▶ Brief:
Copy out the rows verbatim, starting at the line that contains "Find the location" and ending with the final row, with both ends included. Leave the pictures out of your answer.

▶ Input data:

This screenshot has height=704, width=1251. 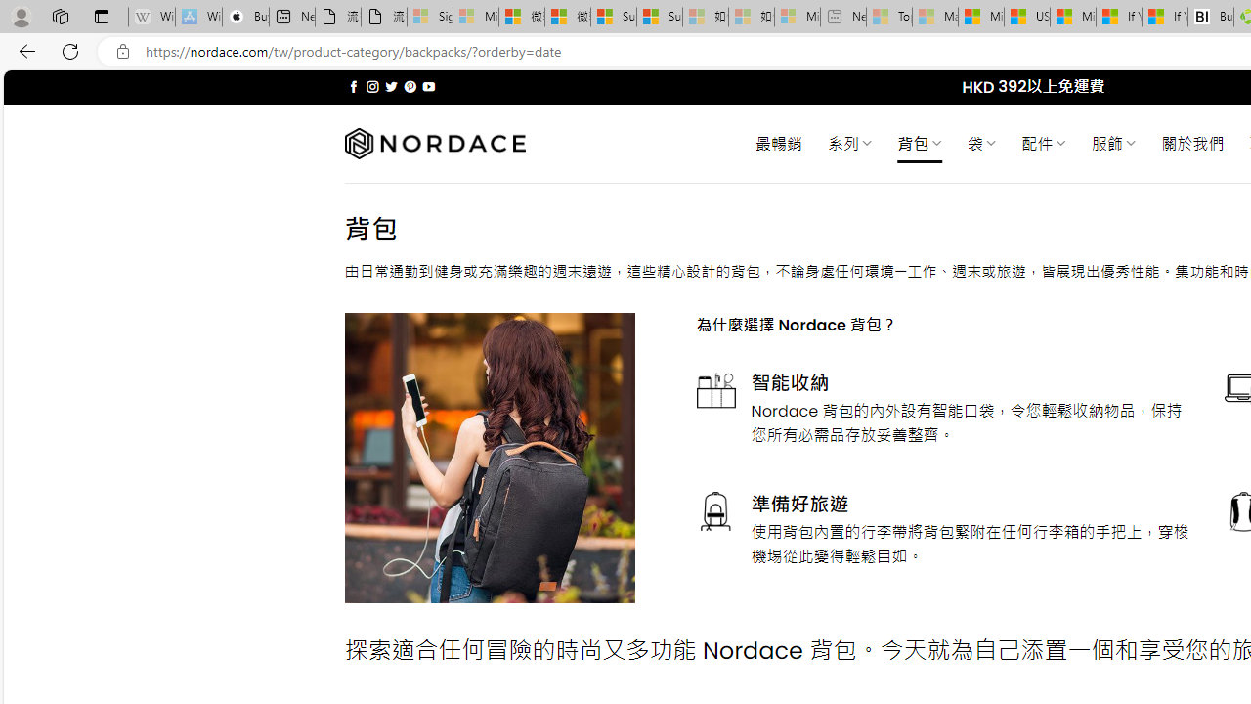 What do you see at coordinates (354, 86) in the screenshot?
I see `'Follow on Facebook'` at bounding box center [354, 86].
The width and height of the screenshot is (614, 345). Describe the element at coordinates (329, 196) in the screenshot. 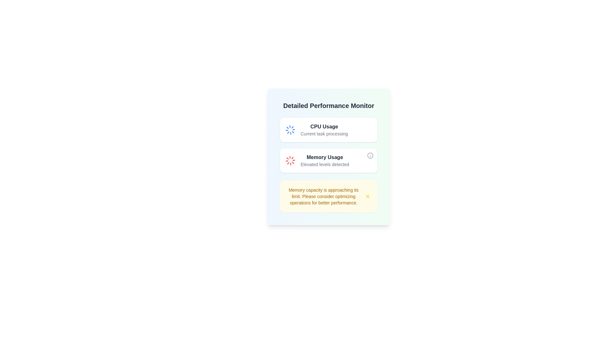

I see `the notification or alert box that provides information about memory capacity issues and suggests optimizing operations for better performance` at that location.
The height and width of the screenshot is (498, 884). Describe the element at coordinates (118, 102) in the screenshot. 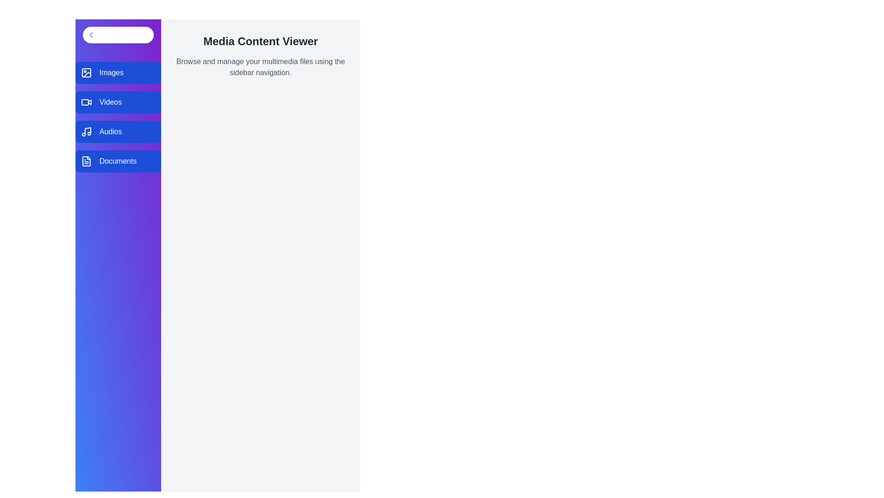

I see `the sidebar option corresponding to Videos` at that location.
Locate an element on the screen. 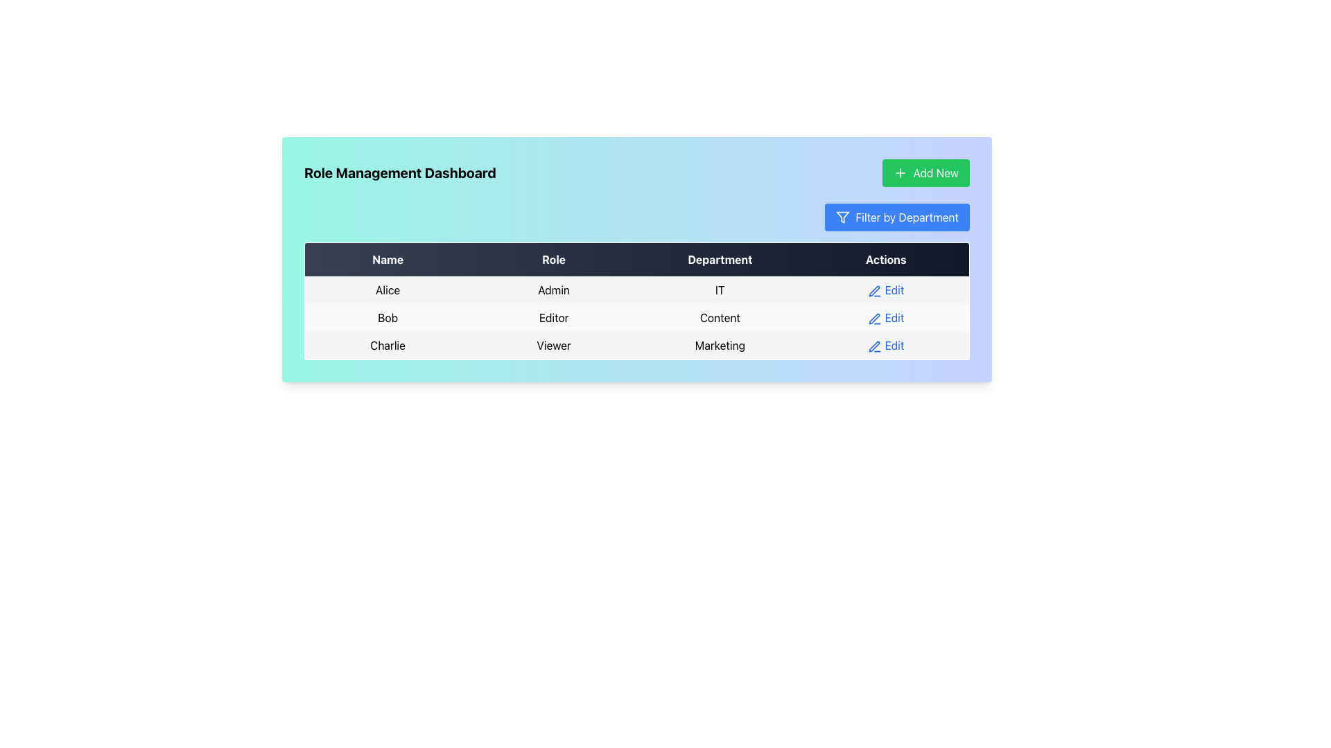 The width and height of the screenshot is (1331, 748). the text label displaying 'Alice' in black font, located in the first cell under the 'Name' column of the table is located at coordinates (387, 290).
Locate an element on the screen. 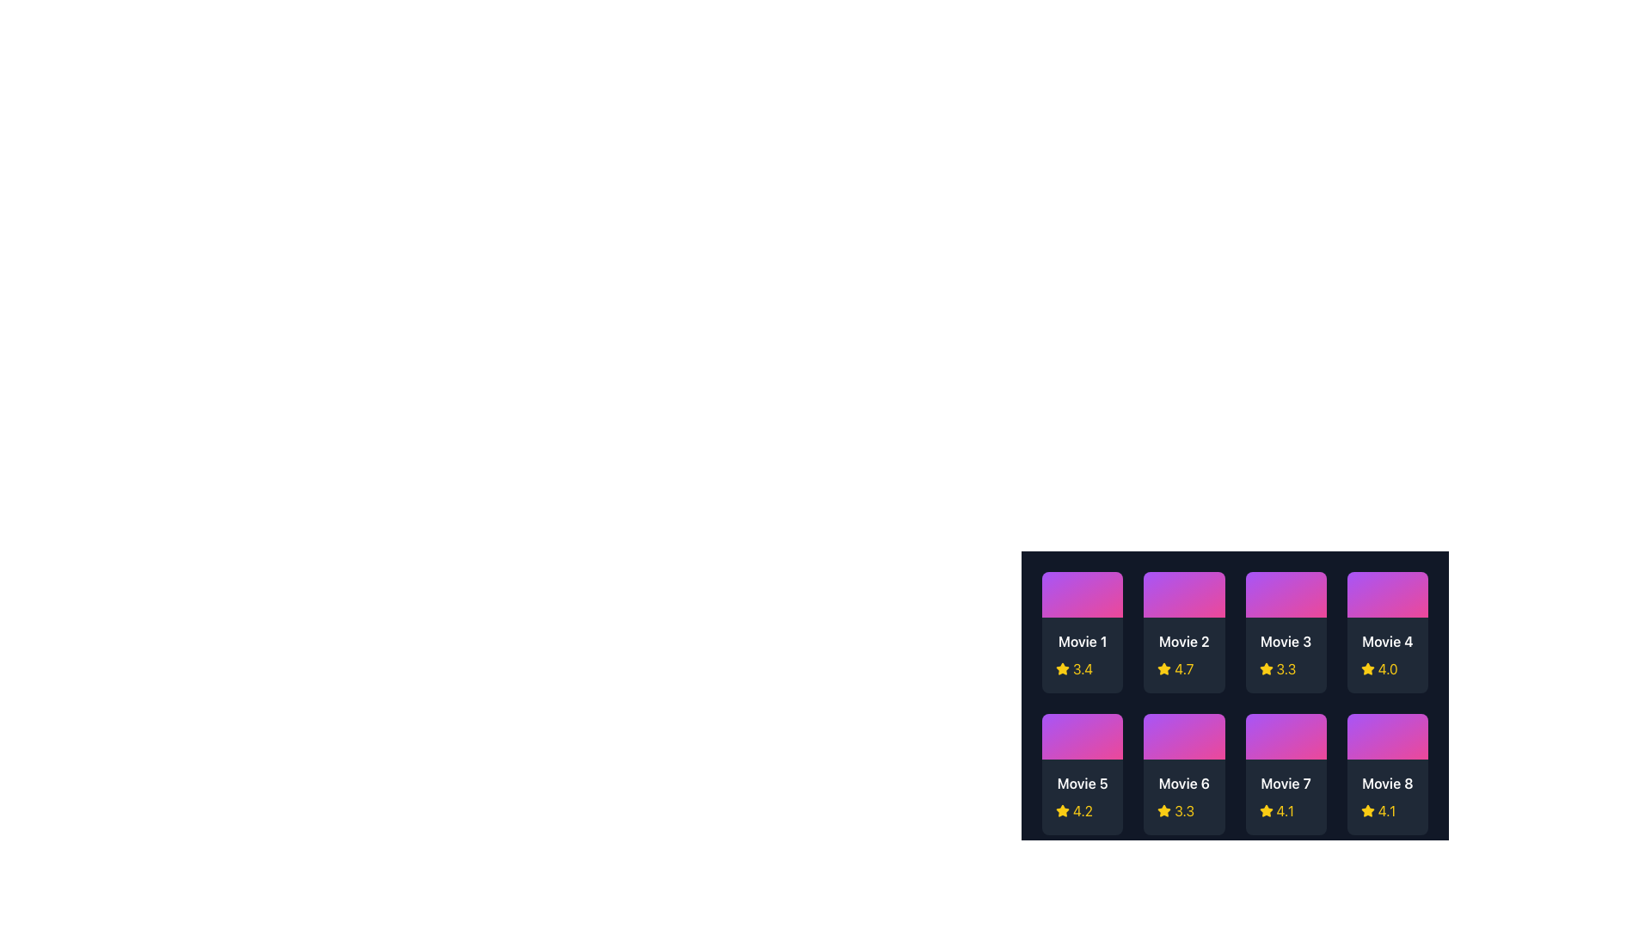 This screenshot has width=1651, height=929. text from the title text label of the seventh movie card located in the second row, third column of the grid is located at coordinates (1286, 783).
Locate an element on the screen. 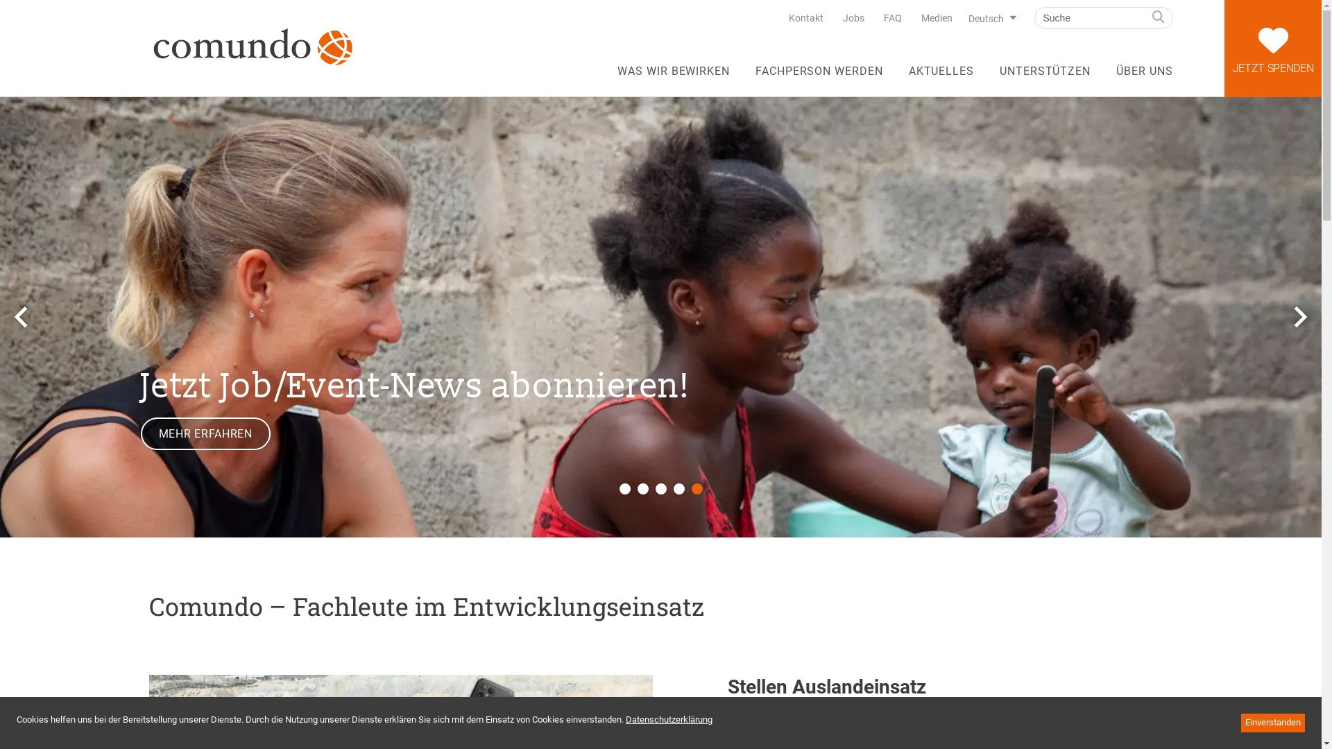 This screenshot has width=1332, height=749. 'FAQ' is located at coordinates (892, 18).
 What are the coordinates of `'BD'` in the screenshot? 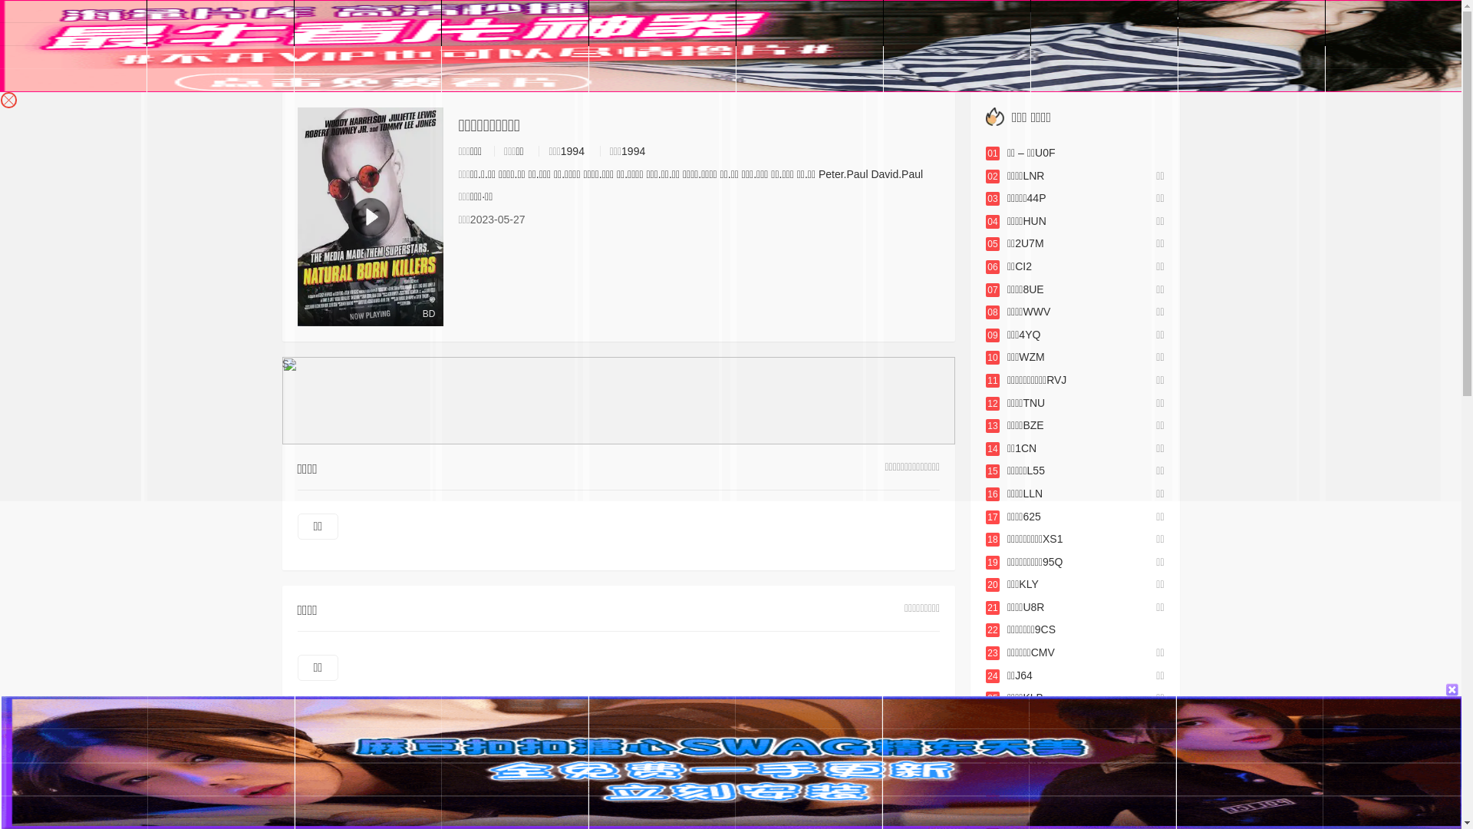 It's located at (371, 216).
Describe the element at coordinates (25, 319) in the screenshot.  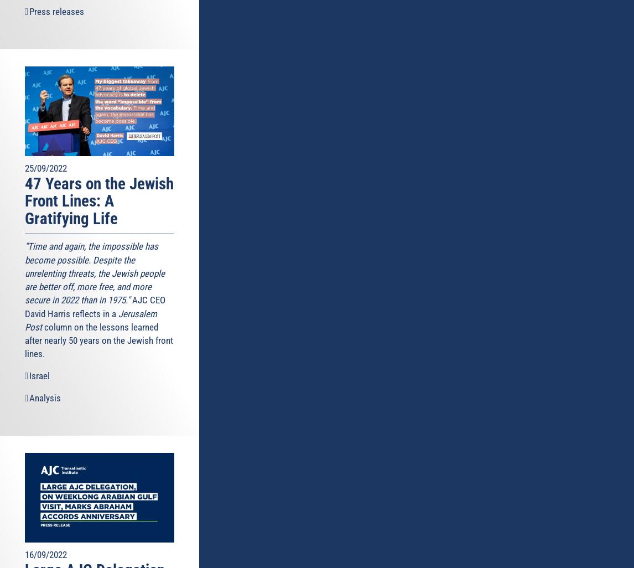
I see `'Jerusalem Post'` at that location.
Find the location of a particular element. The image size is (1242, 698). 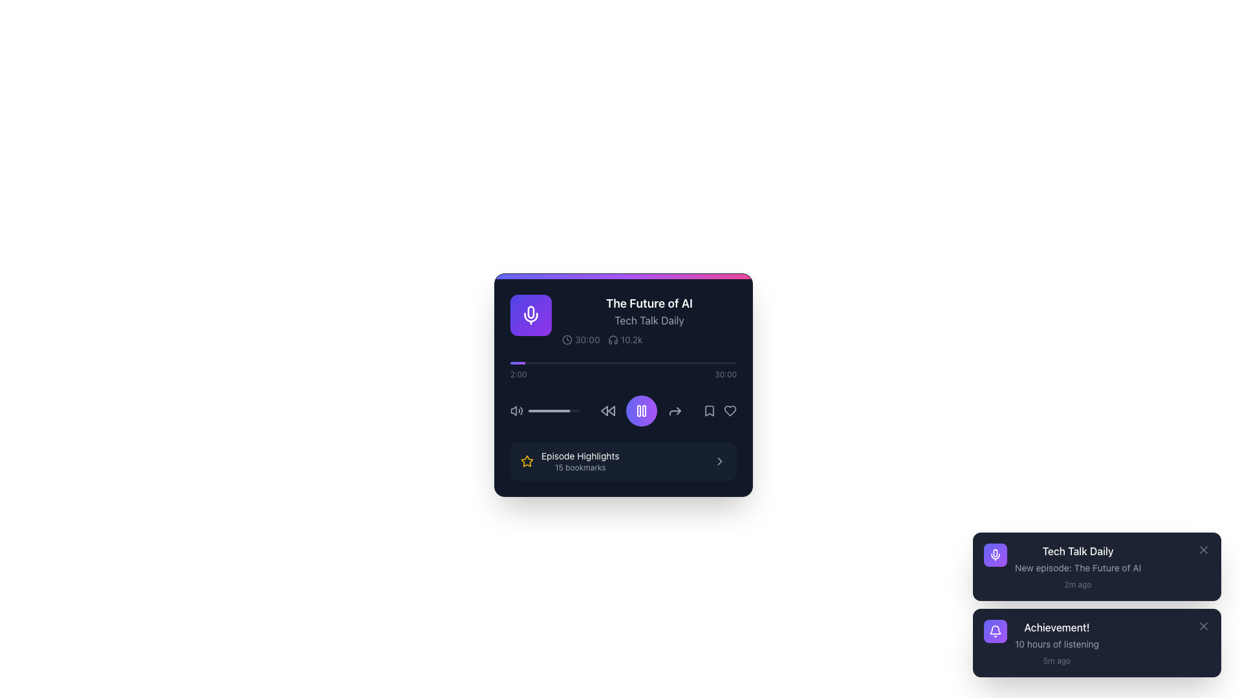

the Icon button, which is a small, rounded-square button with a gradient background and a white bell icon, located next to the notification text 'Achievement! 10 hours of listening' is located at coordinates (995, 630).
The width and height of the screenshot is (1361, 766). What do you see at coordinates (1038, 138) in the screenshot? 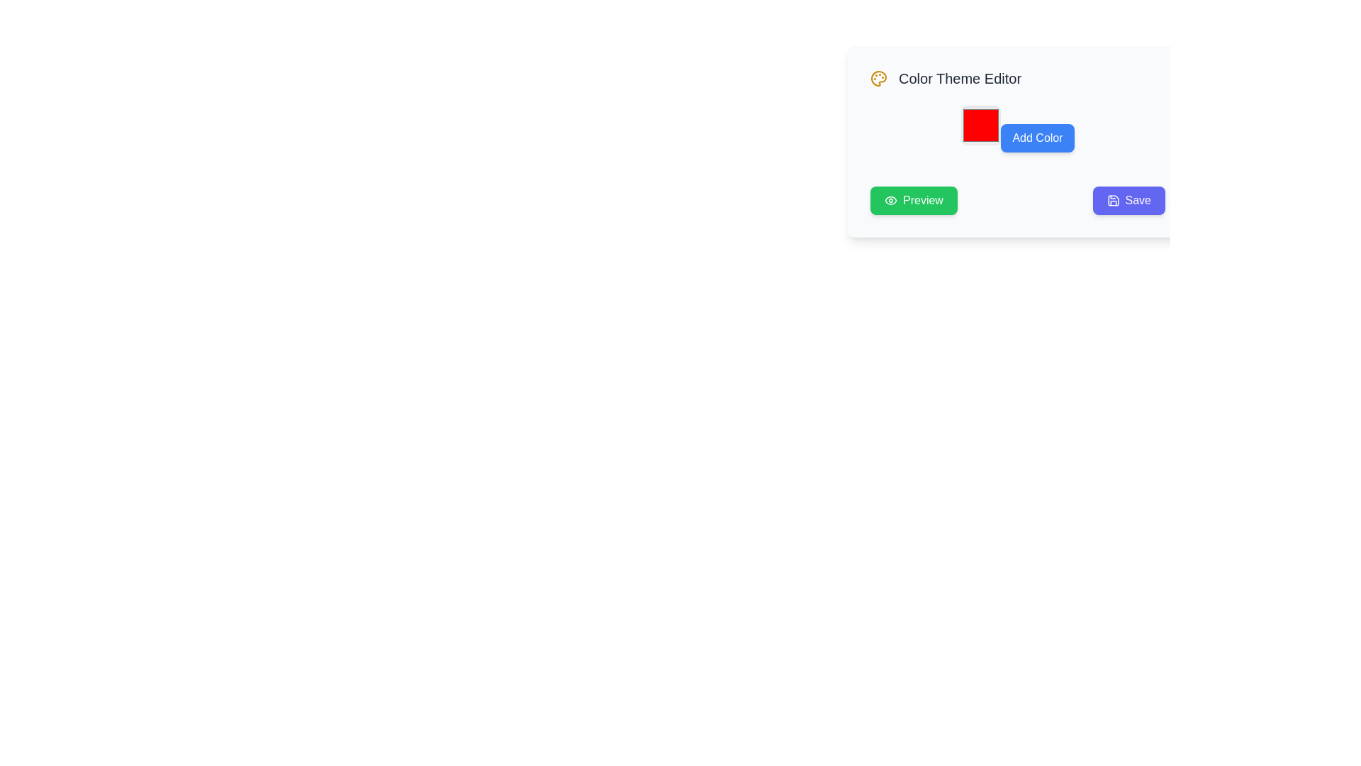
I see `the 'Add Color' button, which is a rectangular button with rounded corners, a blue background, and white bold text, located in the 'Color Theme Editor' UI component` at bounding box center [1038, 138].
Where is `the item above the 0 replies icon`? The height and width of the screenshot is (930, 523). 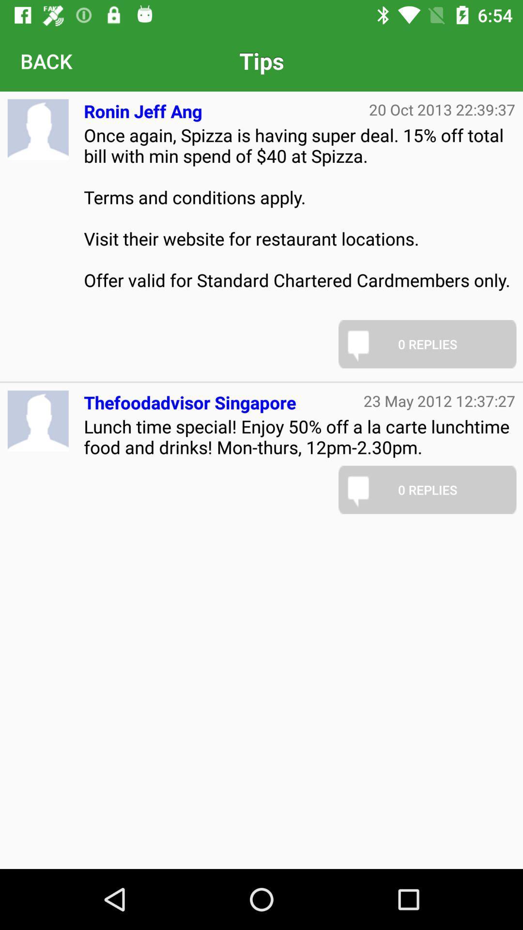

▶ Result of the task:
Find the location of a particular element. The image size is (1242, 698). 

the Icon button, which is a small, rounded-square button with a gradient background and a white bell icon, located next to the notification text 'Achievement! 10 hours of listening' is located at coordinates (995, 630).
The width and height of the screenshot is (1361, 766). What do you see at coordinates (1038, 138) in the screenshot? 
I see `the 'Add Color' button, which is a rectangular button with rounded corners, a blue background, and white bold text, located in the 'Color Theme Editor' UI component` at bounding box center [1038, 138].
Where is `the item above the 0 replies icon`? The height and width of the screenshot is (930, 523). 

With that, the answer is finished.